** YOUR OBJECTIVE **
Would you please output, word for word, the span of the listing below that opens on the line containing "Given: Toggle Show ground from below checkbox" and closes on the line containing "You are a GUI"? Include both ends and nothing more.

** RECORD EXTRACTS **
——
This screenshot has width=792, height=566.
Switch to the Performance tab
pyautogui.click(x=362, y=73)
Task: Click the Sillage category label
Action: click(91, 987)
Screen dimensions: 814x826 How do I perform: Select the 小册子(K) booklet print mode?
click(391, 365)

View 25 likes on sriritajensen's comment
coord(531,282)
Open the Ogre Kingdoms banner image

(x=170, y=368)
——
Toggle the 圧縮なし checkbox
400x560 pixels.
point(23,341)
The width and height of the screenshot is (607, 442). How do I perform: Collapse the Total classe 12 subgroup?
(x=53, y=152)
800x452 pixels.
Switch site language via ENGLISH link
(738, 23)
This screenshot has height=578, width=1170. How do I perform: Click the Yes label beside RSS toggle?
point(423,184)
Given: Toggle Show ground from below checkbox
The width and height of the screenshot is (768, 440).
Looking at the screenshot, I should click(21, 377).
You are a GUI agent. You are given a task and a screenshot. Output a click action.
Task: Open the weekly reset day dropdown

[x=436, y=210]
——
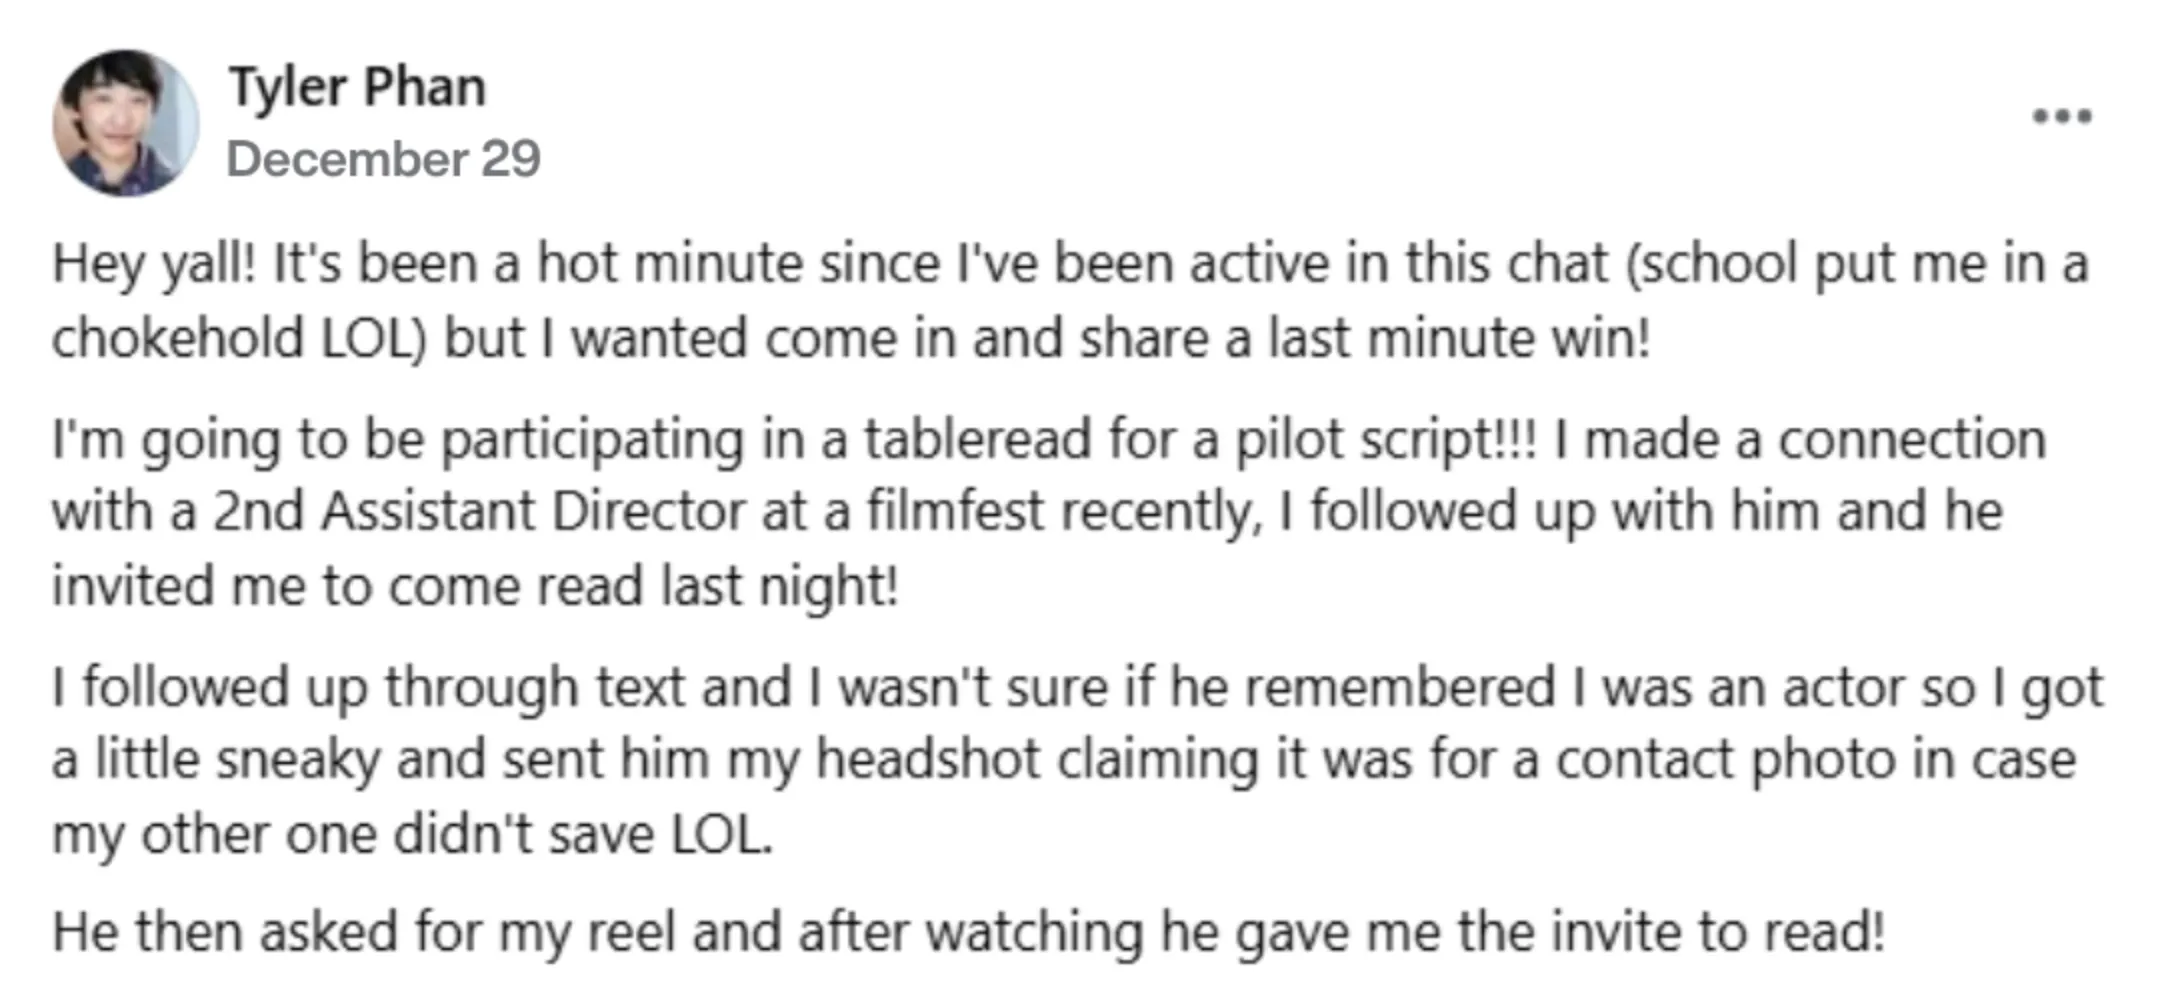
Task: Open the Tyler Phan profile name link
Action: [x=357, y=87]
——
** TASK OUTPUT **
Given: Toggle Show ground from below checkbox
The width and height of the screenshot is (768, 440).
Looking at the screenshot, I should click(21, 377).
You are a GUI agent. You are given a task and a screenshot. Output a click action.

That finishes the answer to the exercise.